For this, let us seek the aid of an 11th-century Indian Sanskrit poet.

“The last syllable can either be heavy or light”,

the Jain polymath monk Hemachandra (हेमचन्द्र) (IAST:hemacandra) wrote in his treatise (the entirety of which was composed in proper, metrically-rigorous poetic verse, in Sanskrit language). You might have had two double-takes here – why was a poet concerned with solving a mathematical problem, and what even does the assertion, fewer than ten words, mean or imply?

Of course the last can be heavy or light, in fact, each slot can be either of the two alternatives. What’s the catch?

Given that Sanskrit literature has a distinctive feature that relies on the reader to interpret and intuitively follow it. Let us try to figure this out and obey his instructions. We take ‘n’ slots – ‘n’ blank spaces. Following his cue, we create two cases – one in which the last space is occupied by a light syllable and another in which a heavy syllable occupies it. If the last syllable is fixed as light, we now have (n-1) slots remaining, and in this case, we have f(n-1) ways to fill the remaining slots, hence this case has f(n-1) sub-cases. Similarly, if the last syllable is fixed as heavy, we now have n-2 slots remaining, and hence this case has f(n-2) ways to fill the slots left , thus affording f(n-2) sub-cases. Since these two cases are disjoint and mutually exclusive (like heads or tails in a coin toss), we simply need to add the individual cases together to get the total number of possibilities (permutations). Thus, we arrive at the relation f(n)=f(n-1)+f(n-2).

This is what we call a recursive relation – a relation that invokes its predecessor term(s). Just by specifying values up to n=2 manually, we can it to find the value of f(n) for any n greater than 2.
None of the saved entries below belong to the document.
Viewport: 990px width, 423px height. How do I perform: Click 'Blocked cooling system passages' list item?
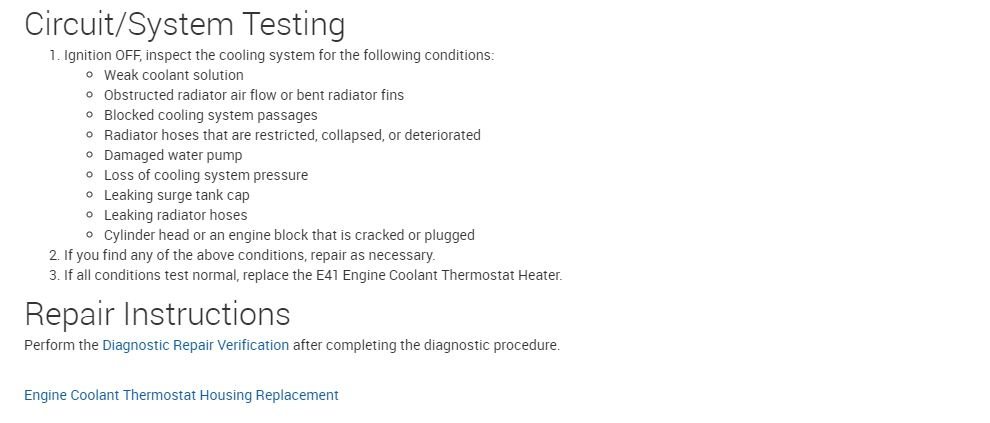click(210, 115)
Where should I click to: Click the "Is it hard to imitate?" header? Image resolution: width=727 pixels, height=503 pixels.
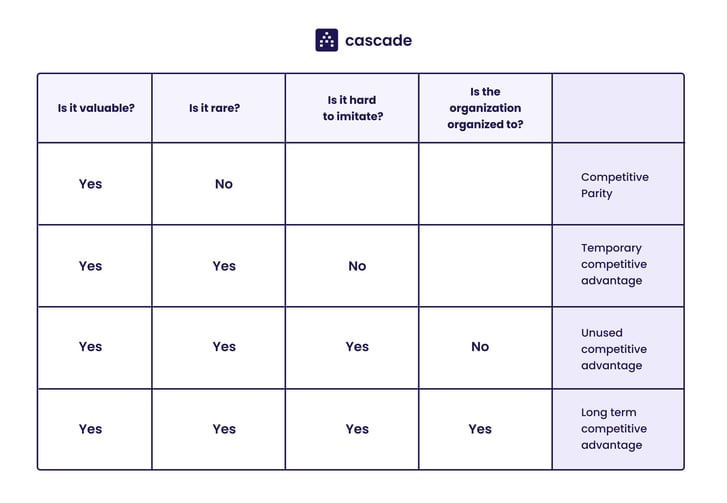(x=353, y=108)
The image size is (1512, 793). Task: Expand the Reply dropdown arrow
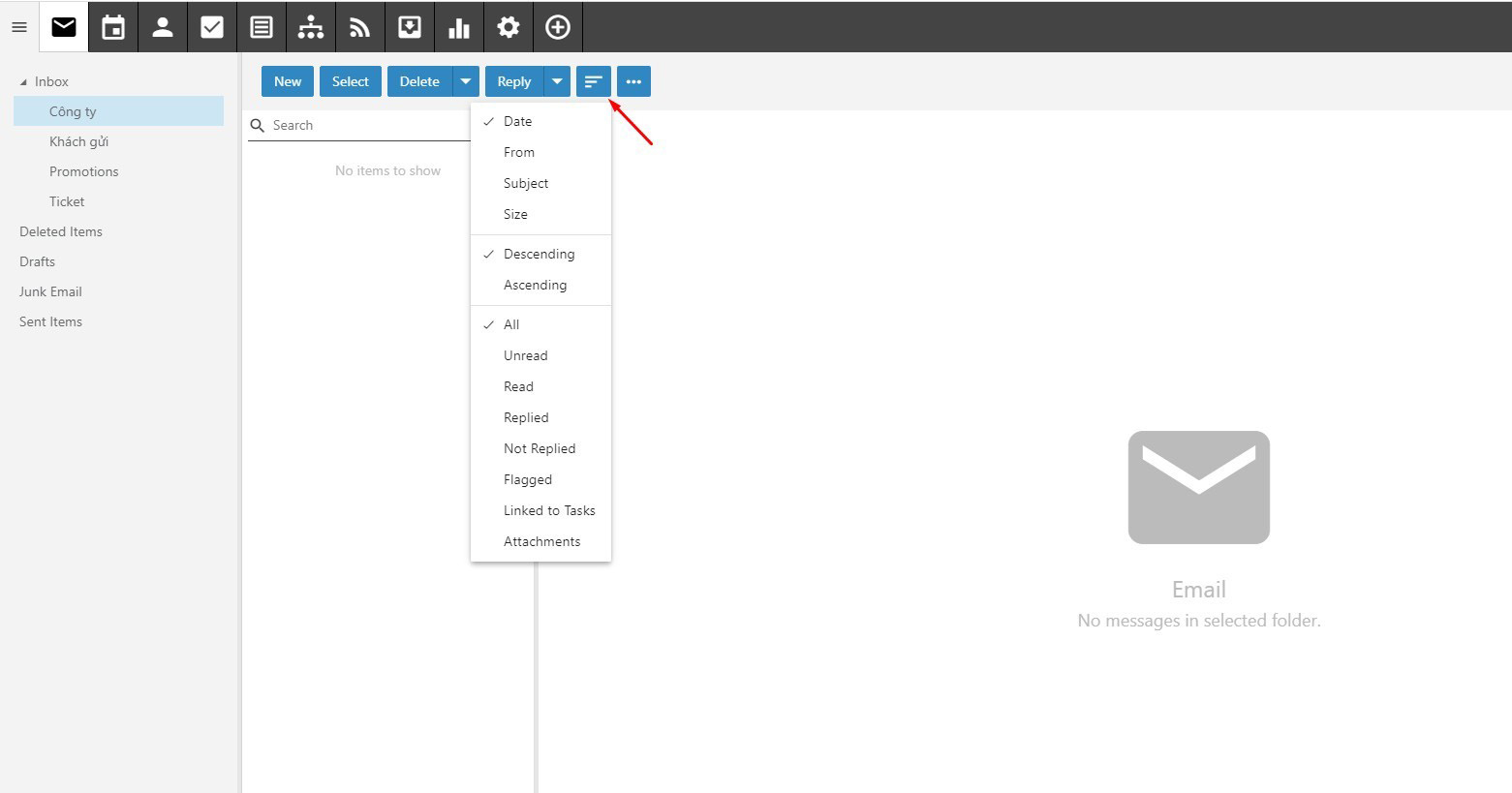[x=557, y=81]
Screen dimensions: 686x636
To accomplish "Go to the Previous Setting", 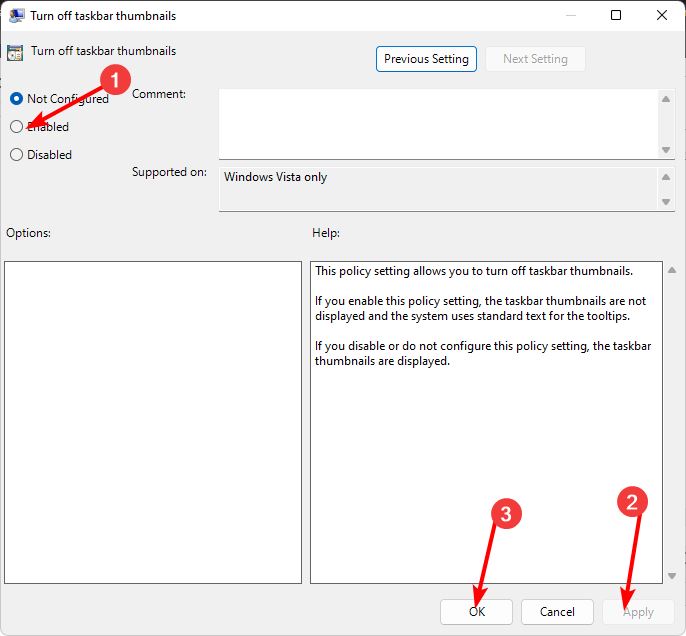I will pyautogui.click(x=427, y=59).
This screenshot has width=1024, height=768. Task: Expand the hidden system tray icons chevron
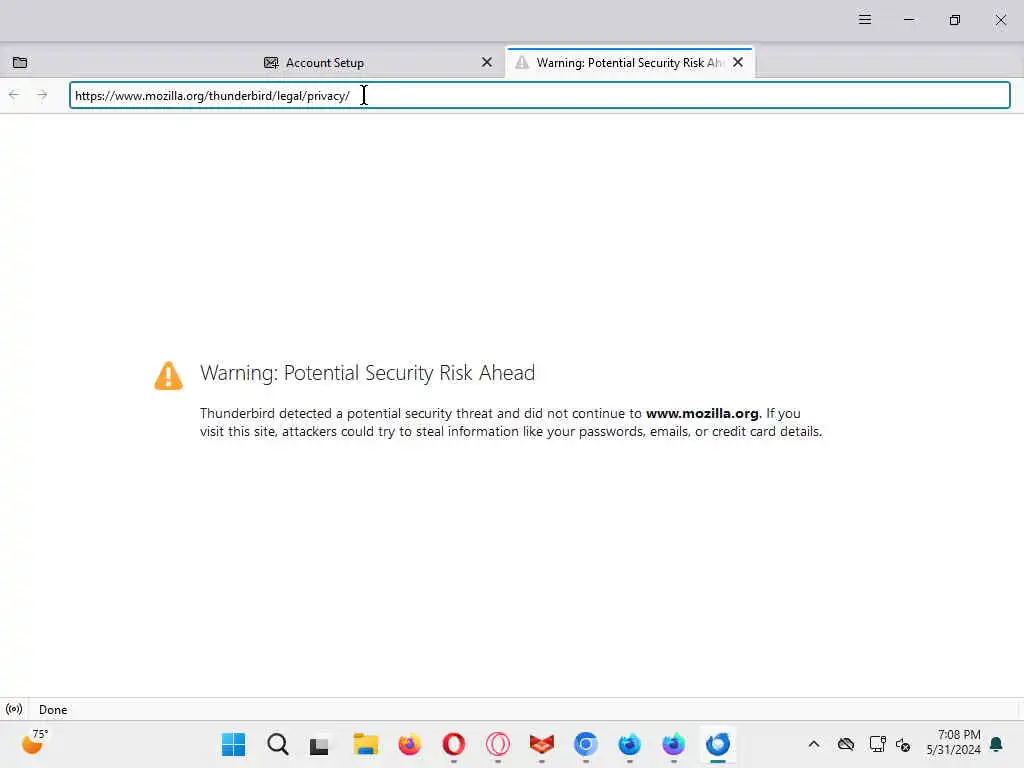click(814, 744)
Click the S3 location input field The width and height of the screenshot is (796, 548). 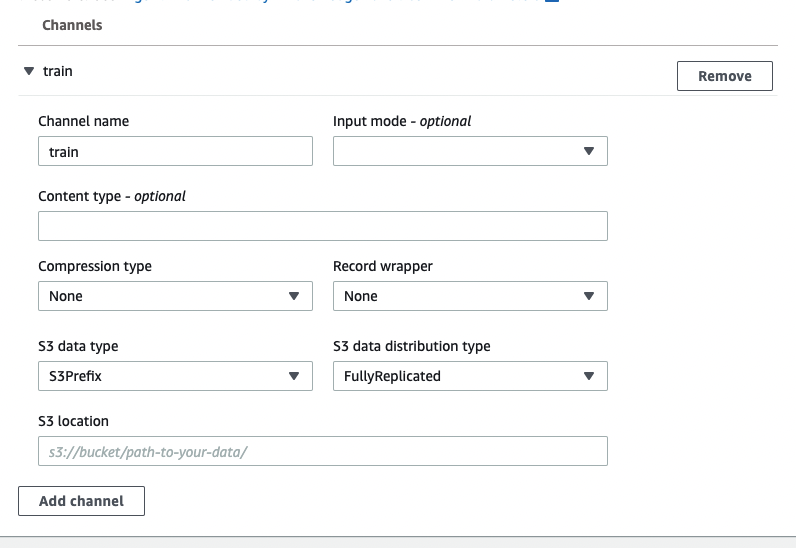pyautogui.click(x=322, y=451)
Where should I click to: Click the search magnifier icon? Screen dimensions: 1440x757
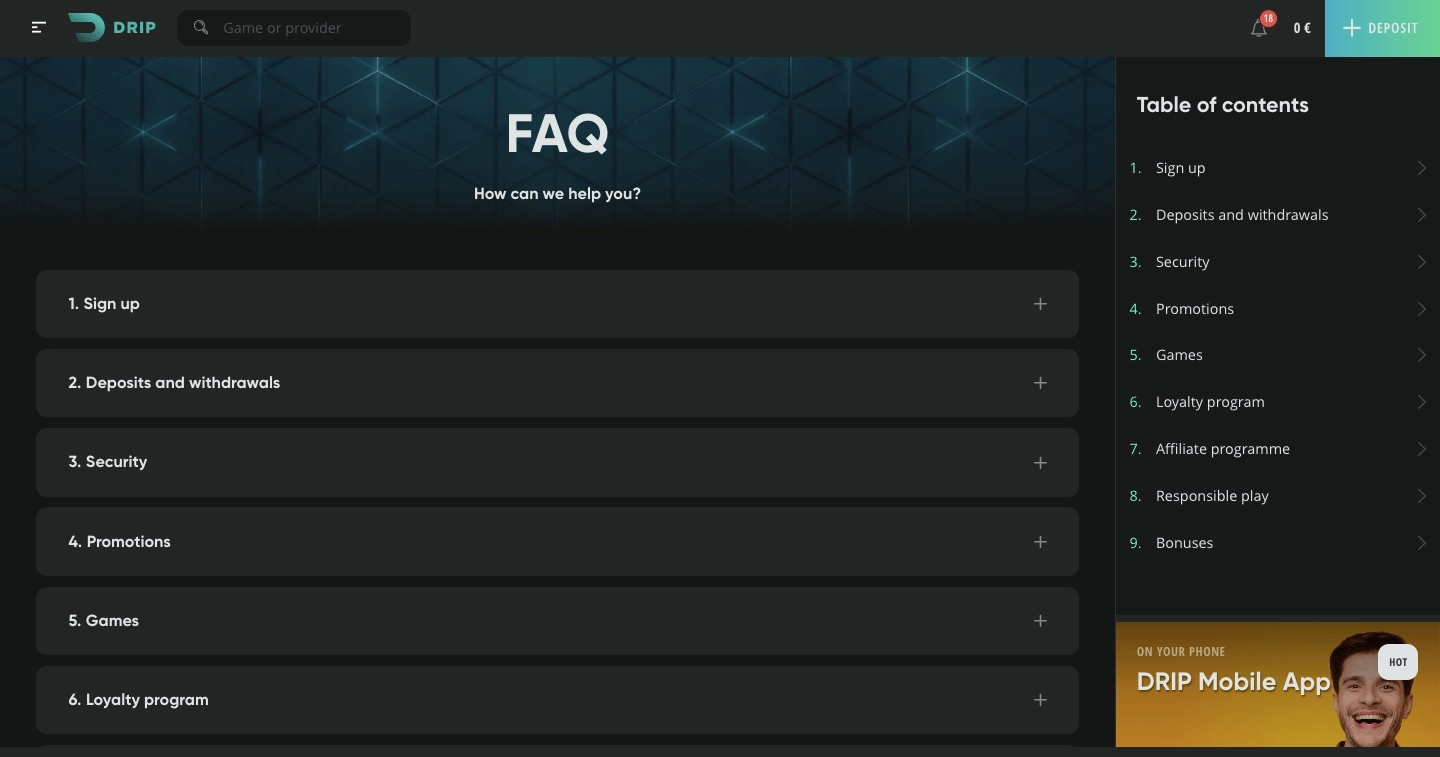[x=201, y=27]
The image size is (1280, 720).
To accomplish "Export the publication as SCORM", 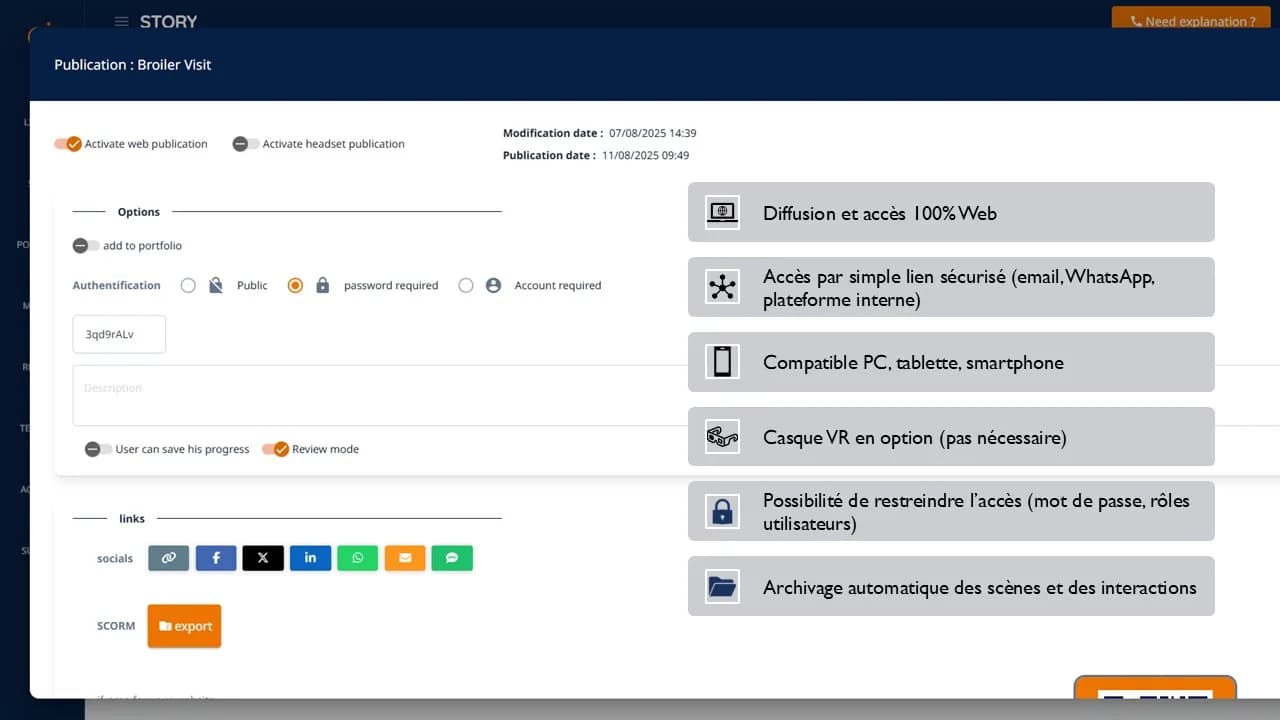I will pos(184,626).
Now, getting back to the credential bit; What exactly was a poet doing with a math problem ? The thing most contemporary western audiences might not be familiar with is that in Indian poetry, a lot of stress (pun intended) is put on writing poetry in the metrical scheme. In it in that context that this mathematical problem was dealt with. In fact, in poetry, metre is something that comes very organically, and any poem carries with it a rhythm that serves as a natural mnemonic. Even in English poetry, metre and metrical schemes manifest in numerous beautiful variations. For example, take let us look at a part of John Keats’ “Ode to Autumn.”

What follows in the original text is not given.